Harry Potter & The Philosopher’s Stane: Scots Edition by JK Rowling, translated by Matthew Fitt (Itchy Coo, £7.99)

WL Lorimer’s classic New Testament in Scots may take some beating, but the Harry Potter oeuvre is almost as hefty a cultural cornerstone these days. Marking 20 years since its original publication, and following translation into 79 other languages, the first Harry Potter book makes its debut appearance in Scots, translated by Matthew Fitt. Although JK Rowling is from Gloucestershire originally, the series will always be indelibly associated with Scotland, so the Scots translation feels apt and, thanks to the likes of “Tam O’Shanter”, these old Scots words are well suited to Hogwarts’ atmosphere of sorcery and suspense. Fitt writes with confidence and relish, renaming Quidditch as “Bizumbaw” and Dumbledore as “Dumbiedykes”. Furthermore, he’s brought a new liveliness to the prose, which begs to be read aloud for the sheer fun of it, and a gallus charm to a franchise that has arguably become rather tired out after seven novels, eight films, dedicated shops and more merchandise than you could shake a wand at.

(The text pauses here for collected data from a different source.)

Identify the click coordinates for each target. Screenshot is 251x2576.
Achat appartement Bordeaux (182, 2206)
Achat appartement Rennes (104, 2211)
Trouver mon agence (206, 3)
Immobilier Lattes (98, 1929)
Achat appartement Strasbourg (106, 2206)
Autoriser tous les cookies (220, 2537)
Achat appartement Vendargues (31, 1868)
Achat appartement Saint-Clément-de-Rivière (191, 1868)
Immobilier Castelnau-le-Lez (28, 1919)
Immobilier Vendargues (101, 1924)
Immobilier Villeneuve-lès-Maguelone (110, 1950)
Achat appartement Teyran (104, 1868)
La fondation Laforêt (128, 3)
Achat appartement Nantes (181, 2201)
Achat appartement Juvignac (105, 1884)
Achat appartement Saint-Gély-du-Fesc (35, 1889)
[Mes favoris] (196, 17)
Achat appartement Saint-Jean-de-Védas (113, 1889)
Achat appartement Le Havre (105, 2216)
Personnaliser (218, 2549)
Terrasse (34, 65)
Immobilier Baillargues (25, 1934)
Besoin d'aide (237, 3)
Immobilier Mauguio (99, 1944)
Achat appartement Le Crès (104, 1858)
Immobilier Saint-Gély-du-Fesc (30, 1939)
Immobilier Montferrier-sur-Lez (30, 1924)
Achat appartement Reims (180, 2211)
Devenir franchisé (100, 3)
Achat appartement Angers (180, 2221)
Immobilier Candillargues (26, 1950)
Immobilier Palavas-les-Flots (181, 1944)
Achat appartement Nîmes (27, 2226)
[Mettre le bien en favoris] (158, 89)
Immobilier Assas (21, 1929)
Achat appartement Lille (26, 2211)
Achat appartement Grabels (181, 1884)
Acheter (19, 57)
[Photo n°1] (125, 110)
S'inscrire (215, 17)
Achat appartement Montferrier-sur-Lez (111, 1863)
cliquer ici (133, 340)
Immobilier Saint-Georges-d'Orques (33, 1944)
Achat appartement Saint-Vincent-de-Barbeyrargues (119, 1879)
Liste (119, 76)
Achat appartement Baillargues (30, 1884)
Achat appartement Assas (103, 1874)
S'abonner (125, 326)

Arthur & Sherlock by Michael Sims (Bloomsbury, £9.99)

Loading article content

It’s well known that Joseph Bell, the keenly observant surgeon who lectured medical students at the University of Edinburgh, was the model for Sherlock Holmes, but this tightly focused biography of Arthur Conan Doyle places Bell in the context of the other influences that shaped his most famous creation. Although Sims enjoys exploring the intellectual, deductive roots of Sherlock Holmes, he highlights the sporty and physically imposing side of Conan Doyle, who had a streak of recklessness and impulsiveness which led him to join a whaling expedition as its medic, take off to Africa and use himself as a guinea pig for experiments with a highly toxic substance. A fascinating section explains how far the nascent genre of the detective story had progressed by the point Doyle created Holmes, and how the author drew on his predecessors while refining the form. It’s all told concisely and breezily, highly informative without ever getting bogged down and written with warm admiration.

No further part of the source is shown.